Vendors are cutting prices to attract as many early cloud adopters as possible, with the knowledge that switching service provider later might prove to be difficult for customers.

"It's definitely a race, but it's a land grab," said Terri McClure, senior analyst at the Enterprise Strategy Group (ESG). "The race is to the bottom to get more data into the cloud. They are trying to accelerate adoption because the service is very sticky. Once data is in the cloud, it's hard to switch providers."

Steve Zivanic, vice president of marketing at Nirvanix, a San Diego based cloud storage provider, said the three dormant cloud providers keep competing on price because their services are similar.

"If you have no technology differentiation between clouds, then it's the same as disk-drive vendors waging a war for the lowest price per raw drive," said Steve Zivanic, "The key is to wrap advanced storage services around the physical drive and sell business value of that overall service.
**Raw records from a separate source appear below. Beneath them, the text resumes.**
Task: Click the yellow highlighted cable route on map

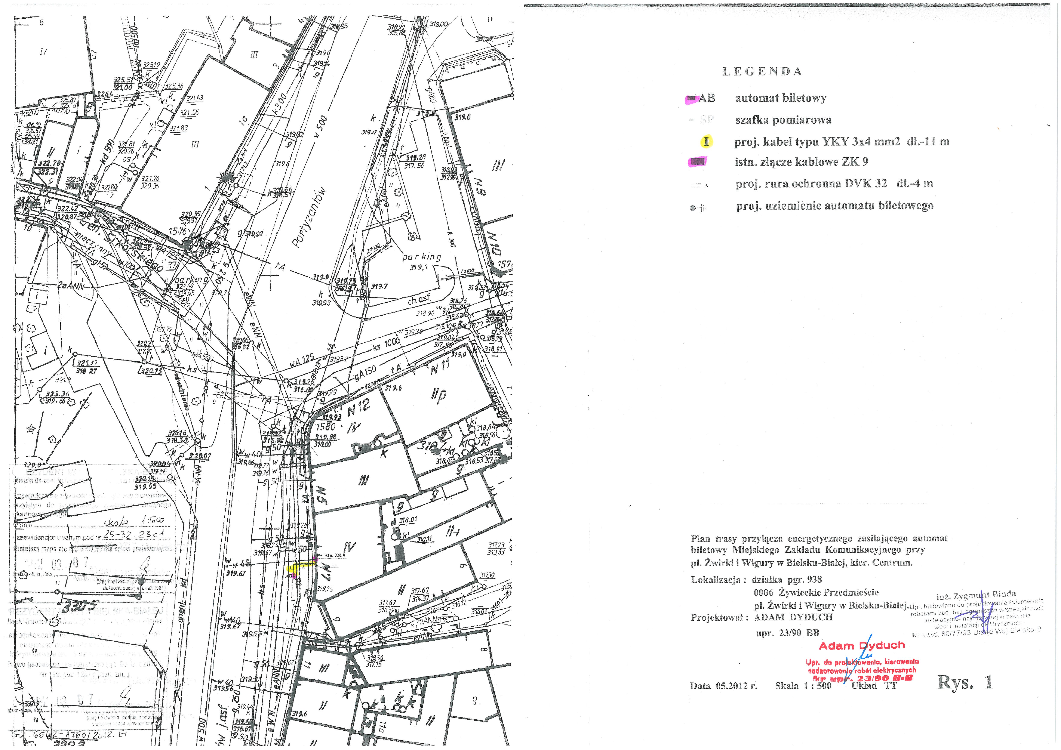Action: [305, 564]
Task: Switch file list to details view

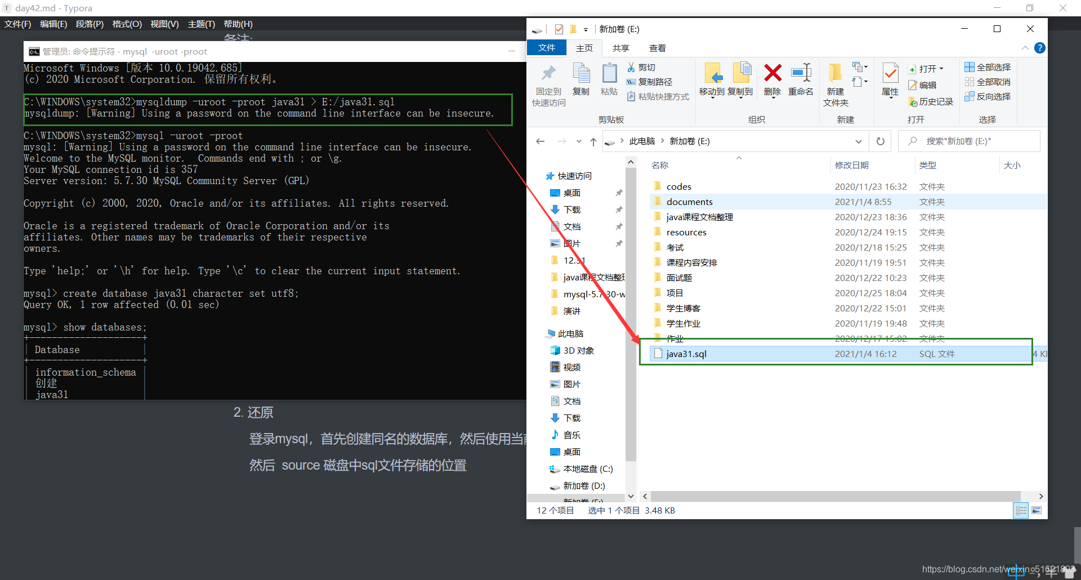Action: point(1021,510)
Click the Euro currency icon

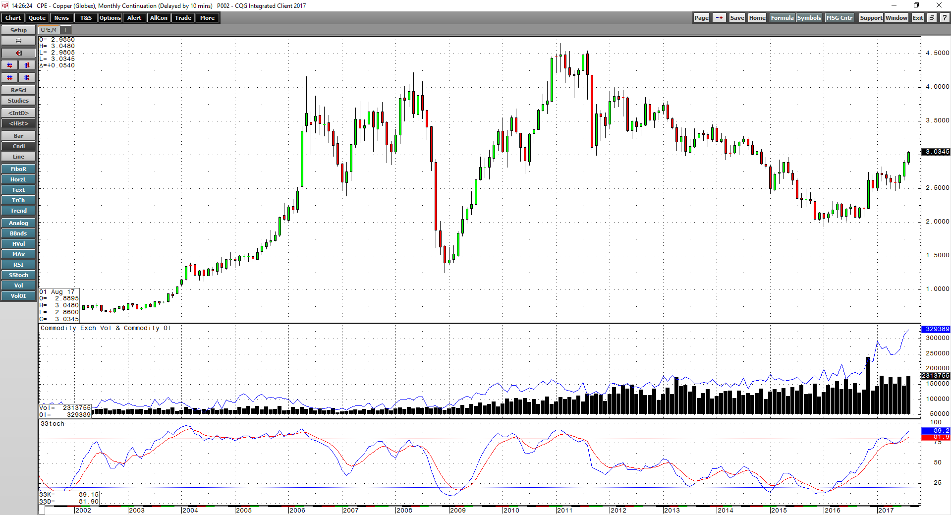coord(18,53)
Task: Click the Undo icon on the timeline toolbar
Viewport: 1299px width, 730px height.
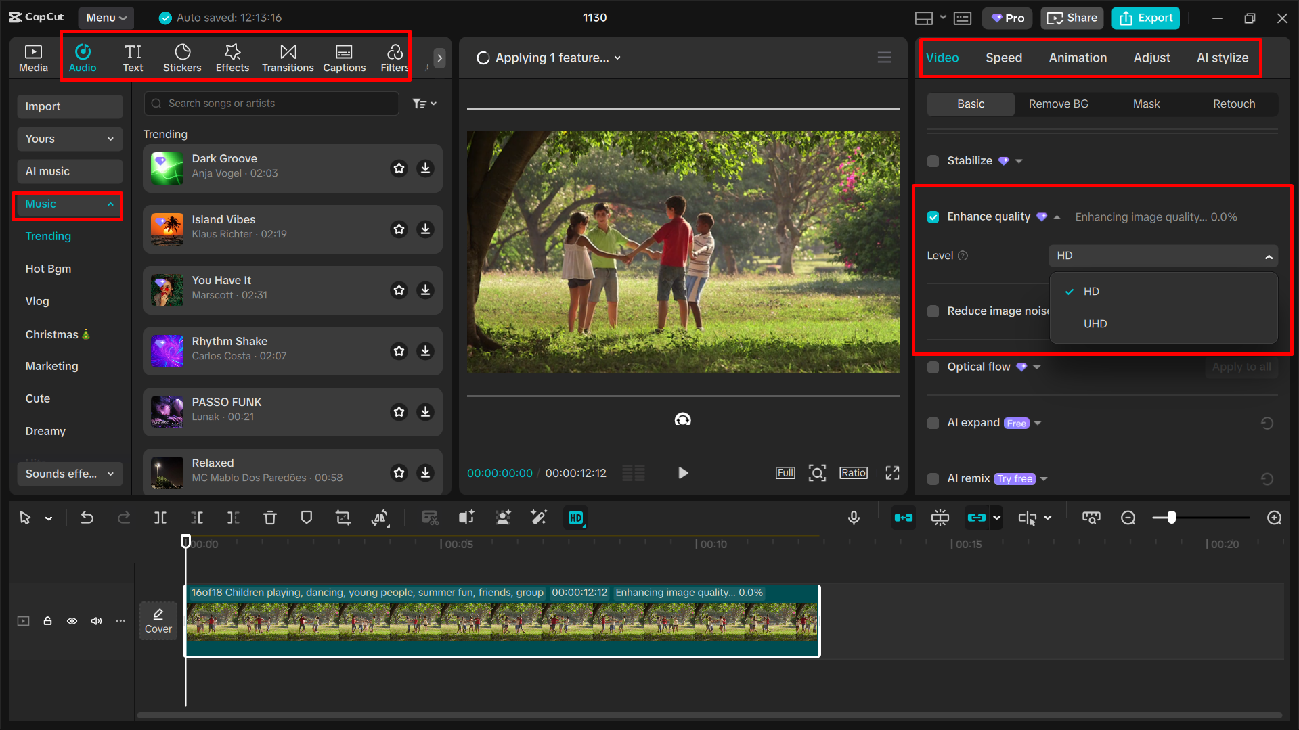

The price cuts between Amazon, Google and Azure are basically battles for cheap, raw online disk."

An analyst for IT infrastructure and cloud at 451 Research Cloud, Carl Brooks said that while storage prices have come down, the costs of bandwidth, replication, security, compliance and maintenance, make the price of cloud storage high compared to on-premises storage.

"Cloud providers are well over the cost of actually provisioning on-premises storage," said Carl Brooks. "Hard drives are almost a commodity at this point. We have not seen that in the cloud market. The trend behind the price cuts are more about cloud providers trying to get ahead of the trend. They don't want to be undercut by other vendors."

"Amazon, Azure and Google cut prices to continue to be relevant," Brooks said further. "You are going to see price competition for a couple of years, and you will see cloud service providers go out of business.